Die Polizei hat in Brandenburg an der deutsch-polnischen Grenze nach eigenen Angaben geplante Grenzpatrouillen der rechtsextremen Szene gegen Flüchtlinge verhindert. Bis Sonntagmorgen seien in der Region Guben gegen mehr als 50 Personen Platzverweise ausgesprochen und ihre Identität festgestellt worden, teilte die Polizeidirektion Süd am Sonntag in Cottbus mit.

Neonazi-Partei rief zu Aktion auf

Sie stammten den Angaben zufolge aus den Bundesländern Brandenburg, Sachsen, Mecklenburg-Vorpommern, Berlin und Bayern. Zu den Grenzpatrouillen hatte die Neonazi-Splitterpartei „Der III. Weg“ aufgerufen.

Im Raum Guben hat die Polizei bis Sonntagmorgen etwa fünfzig Neonazis aus fünf Bundesländern aufgegriffen. Zu den illegalen Patrouillen hatte die Partei „Der III. Weg“ aufgerufen.

Bei den Personenkontrollen seien unter anderem Pfeffersprays, ein Bajonett, eine Machete und Schlagstöcke sichergestellt worden, teilte die Polizei mit. Gegen die Eigentümer der Gegenstände seien Strafverfahren eingeleitet worden.

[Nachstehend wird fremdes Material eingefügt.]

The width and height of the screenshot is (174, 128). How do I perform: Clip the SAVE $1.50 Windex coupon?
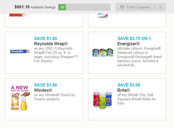(x=44, y=99)
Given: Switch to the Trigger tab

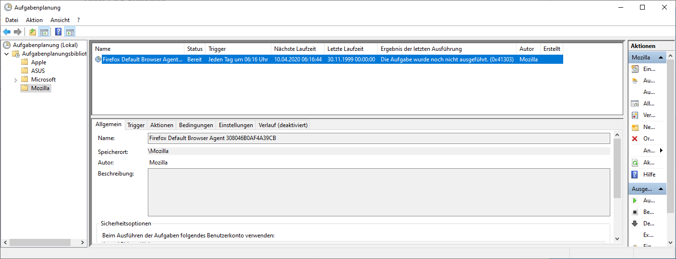Looking at the screenshot, I should click(x=136, y=125).
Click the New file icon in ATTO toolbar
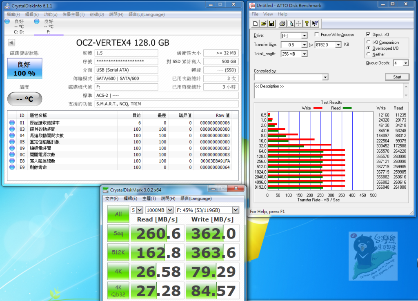Image resolution: width=418 pixels, height=301 pixels. (x=256, y=23)
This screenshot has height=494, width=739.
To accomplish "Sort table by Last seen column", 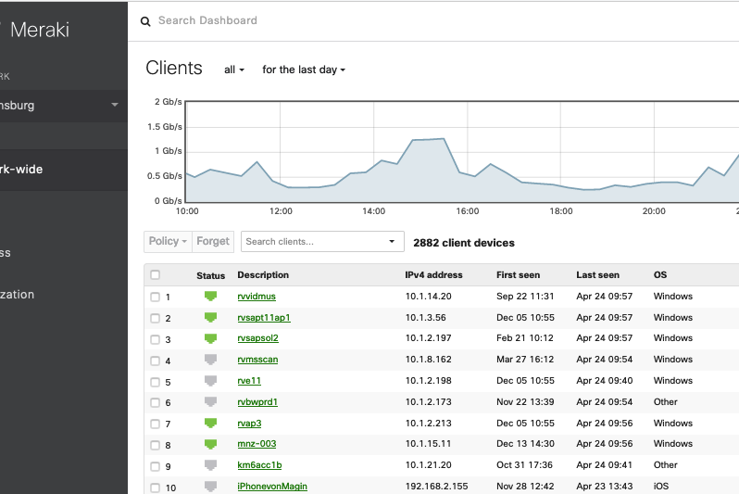I will 597,275.
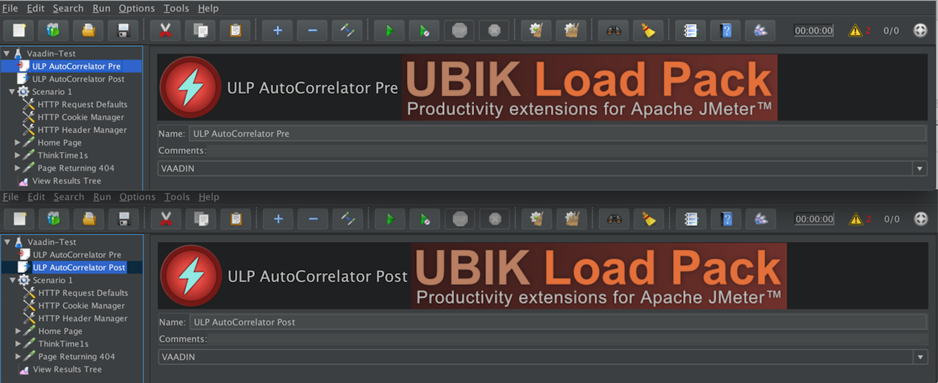Select HTTP Cookie Manager in the bottom tree
The height and width of the screenshot is (383, 938).
tap(83, 306)
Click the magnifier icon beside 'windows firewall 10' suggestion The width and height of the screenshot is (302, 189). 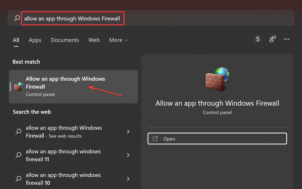18,179
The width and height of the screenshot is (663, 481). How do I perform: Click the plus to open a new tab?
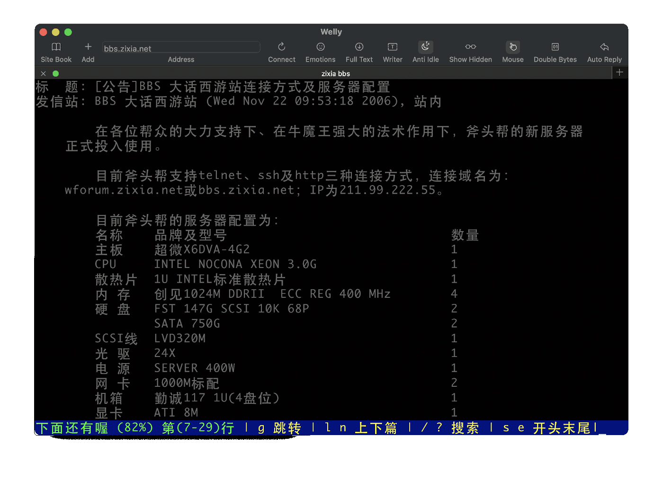tap(619, 72)
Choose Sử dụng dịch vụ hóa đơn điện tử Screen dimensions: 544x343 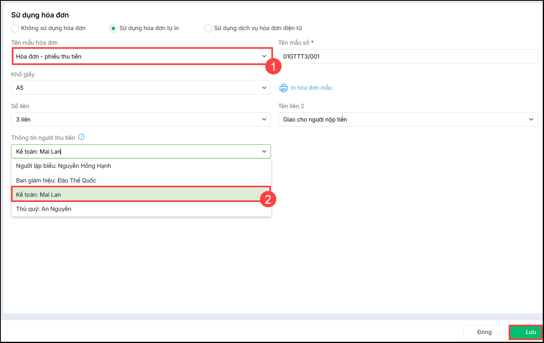(x=208, y=28)
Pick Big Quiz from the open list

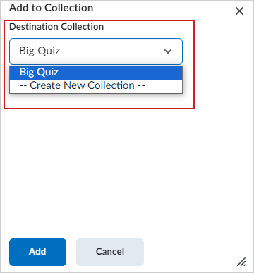tap(96, 73)
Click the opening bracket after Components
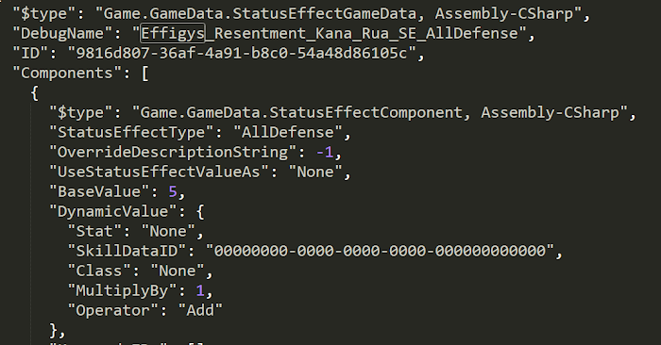661x345 pixels. tap(145, 74)
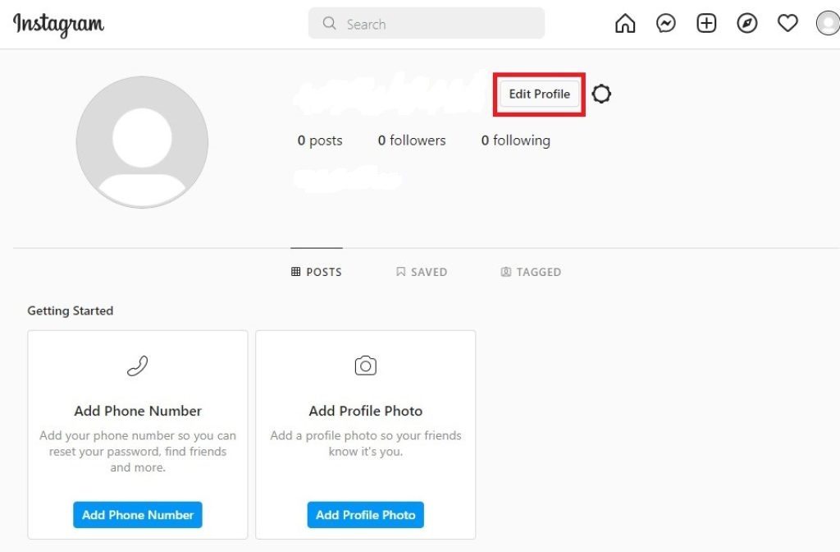Click the camera icon on photo card

click(x=365, y=366)
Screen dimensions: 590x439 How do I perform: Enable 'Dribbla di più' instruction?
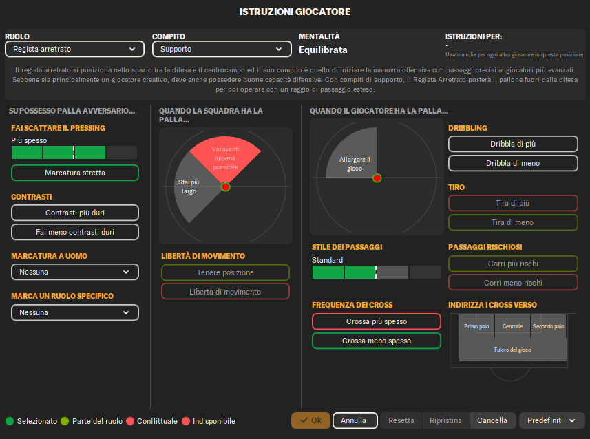[x=513, y=144]
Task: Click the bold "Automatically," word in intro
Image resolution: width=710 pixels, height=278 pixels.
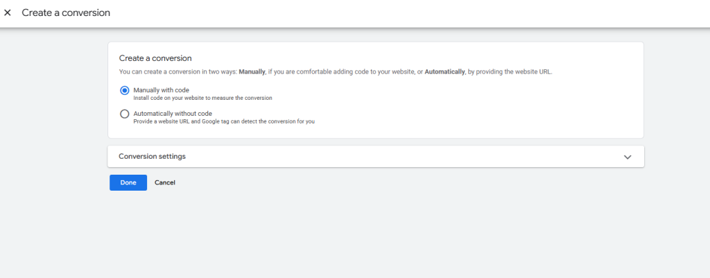Action: [444, 72]
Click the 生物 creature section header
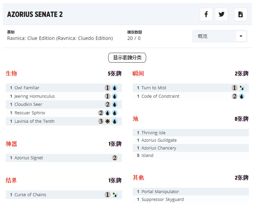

„Wir haben verhindert, dass Privatpersonen das Gewaltmonopol des Staates für sich in Anspruch genommen haben, das werden wir auch zukünftig tun“, sagte Polizeisprecher Maik Kettlitz nach dem Einsatz der Deutschen Presse-Agentur. Die Polizei war bis zum frühen Sonntagmorgen mit zahlreichen Einsatzkräften vor Ort und arbeitete dabei eng mit der Bundespolizei zusammen.

Mahnwachen möchten Zeichen gegen Aktion setzen

Eine in der Gubener Innenstadt als Gegenversammlung angemeldete 24-stündige Mahnwache sei störungsfrei verlaufen. Zu der Mahnwache hatte ein Netzwerk von Initiativen aus Brandenburg aufgerufen. „Wir wollen den Neonazis nicht die Region überlassen. Wir wollen ein Zeichen setzen, dass Asyl ein Menschenrecht ist und bleibt“, hieß es in dem Aufruf.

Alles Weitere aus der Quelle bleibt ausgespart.